India is planning to offer incentives of up to INR 18,000 crore (USD 2.2 billion) to spur local manufacturing in six new sectors including chemicals, shipping containers and inputs for vaccines, two government officials said.
The proposal is part of the country’s INR 1.97 lakh crore-production-linked incentive scheme (PLI), launched in 2020 which currently targets 14 sectors ranging from electronic products to drones, but has been successful only in a handful of them.
A fraction of the PLI incentives has been claimed so far, prompting the government to allocate unused funds to new sectors.
Limited payouts under the scheme could lead to “large” savings which may be redirected to new sectors, the two government officials with knowledge of the plan said.
They did not wish to be named as details of the plan have not been made public. India’s federal trade ministry that oversees the scheme’s implementation did not immediately respond to an emailed request for comment.
The six new sectors that could join the PLI scheme also include toys, bicycles, leather and footwear, the officials said. These sectors will share the INR 18,000-crore-rupee allocation that is being carved out from the scheme’s original outlay, they added.

- Prompt 1:
For each statement below, say whether it agrees with the passage on India's production-linked incentive scheme, answering yes or no and quoting the words that decide it: (a) The scheme was launched in 2020. (b) The scheme currently targets 20 sectors. (c) India's federal trade ministry confirmed the plan in response to an emailed request.
- Prompt 2:
According to the passage on India's production-linked incentive scheme, why did the two government officials not wish to be named?

- Information:
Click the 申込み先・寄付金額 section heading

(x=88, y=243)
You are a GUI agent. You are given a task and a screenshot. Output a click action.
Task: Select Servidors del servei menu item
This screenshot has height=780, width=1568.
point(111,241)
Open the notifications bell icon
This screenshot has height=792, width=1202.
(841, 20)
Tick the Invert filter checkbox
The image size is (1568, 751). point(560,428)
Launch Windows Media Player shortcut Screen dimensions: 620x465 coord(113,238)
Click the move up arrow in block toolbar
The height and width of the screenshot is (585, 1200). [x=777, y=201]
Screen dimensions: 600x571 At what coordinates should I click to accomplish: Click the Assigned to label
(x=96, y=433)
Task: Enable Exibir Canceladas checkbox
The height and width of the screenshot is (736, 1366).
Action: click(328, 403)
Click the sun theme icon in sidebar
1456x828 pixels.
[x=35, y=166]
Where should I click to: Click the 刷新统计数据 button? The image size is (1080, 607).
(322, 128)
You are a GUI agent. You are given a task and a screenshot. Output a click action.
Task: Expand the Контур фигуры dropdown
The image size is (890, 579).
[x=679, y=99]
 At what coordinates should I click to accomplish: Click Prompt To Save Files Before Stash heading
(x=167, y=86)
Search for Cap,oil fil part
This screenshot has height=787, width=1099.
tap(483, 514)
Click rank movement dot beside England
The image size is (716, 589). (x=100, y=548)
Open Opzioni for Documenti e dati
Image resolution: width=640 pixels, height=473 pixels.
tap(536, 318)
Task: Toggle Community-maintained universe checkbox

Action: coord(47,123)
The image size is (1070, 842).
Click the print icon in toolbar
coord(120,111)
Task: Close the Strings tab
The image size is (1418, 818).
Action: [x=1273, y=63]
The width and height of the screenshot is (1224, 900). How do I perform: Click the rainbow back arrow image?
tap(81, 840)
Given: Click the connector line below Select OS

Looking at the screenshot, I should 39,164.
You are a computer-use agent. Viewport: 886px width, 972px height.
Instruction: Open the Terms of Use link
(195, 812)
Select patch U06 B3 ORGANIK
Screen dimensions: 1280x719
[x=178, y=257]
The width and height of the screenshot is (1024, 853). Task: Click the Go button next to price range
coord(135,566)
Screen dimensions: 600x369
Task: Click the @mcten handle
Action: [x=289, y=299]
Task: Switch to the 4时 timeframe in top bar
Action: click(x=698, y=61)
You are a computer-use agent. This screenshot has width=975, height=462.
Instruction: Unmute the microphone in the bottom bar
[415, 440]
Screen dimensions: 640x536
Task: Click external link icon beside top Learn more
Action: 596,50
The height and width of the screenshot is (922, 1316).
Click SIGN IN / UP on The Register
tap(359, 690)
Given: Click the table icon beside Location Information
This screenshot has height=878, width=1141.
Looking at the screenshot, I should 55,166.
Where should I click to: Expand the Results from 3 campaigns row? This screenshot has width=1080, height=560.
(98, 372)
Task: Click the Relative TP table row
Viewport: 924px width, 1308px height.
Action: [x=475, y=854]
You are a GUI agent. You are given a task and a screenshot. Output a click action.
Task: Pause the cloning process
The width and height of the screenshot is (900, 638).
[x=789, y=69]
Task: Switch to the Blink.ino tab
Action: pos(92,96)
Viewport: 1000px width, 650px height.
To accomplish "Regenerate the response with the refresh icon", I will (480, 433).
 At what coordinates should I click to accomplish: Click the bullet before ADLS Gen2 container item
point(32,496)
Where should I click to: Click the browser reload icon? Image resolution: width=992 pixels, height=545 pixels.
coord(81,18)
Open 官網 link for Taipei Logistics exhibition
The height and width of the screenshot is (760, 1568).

- Exercise answer 1:
(a) Yes: "launched in 2020"
(b) No: "currently targets 14 sectors"
(c) No: "did not immediately respond to an emailed request for comment"

- Exercise answer 2:
Details of the plan have not been made public.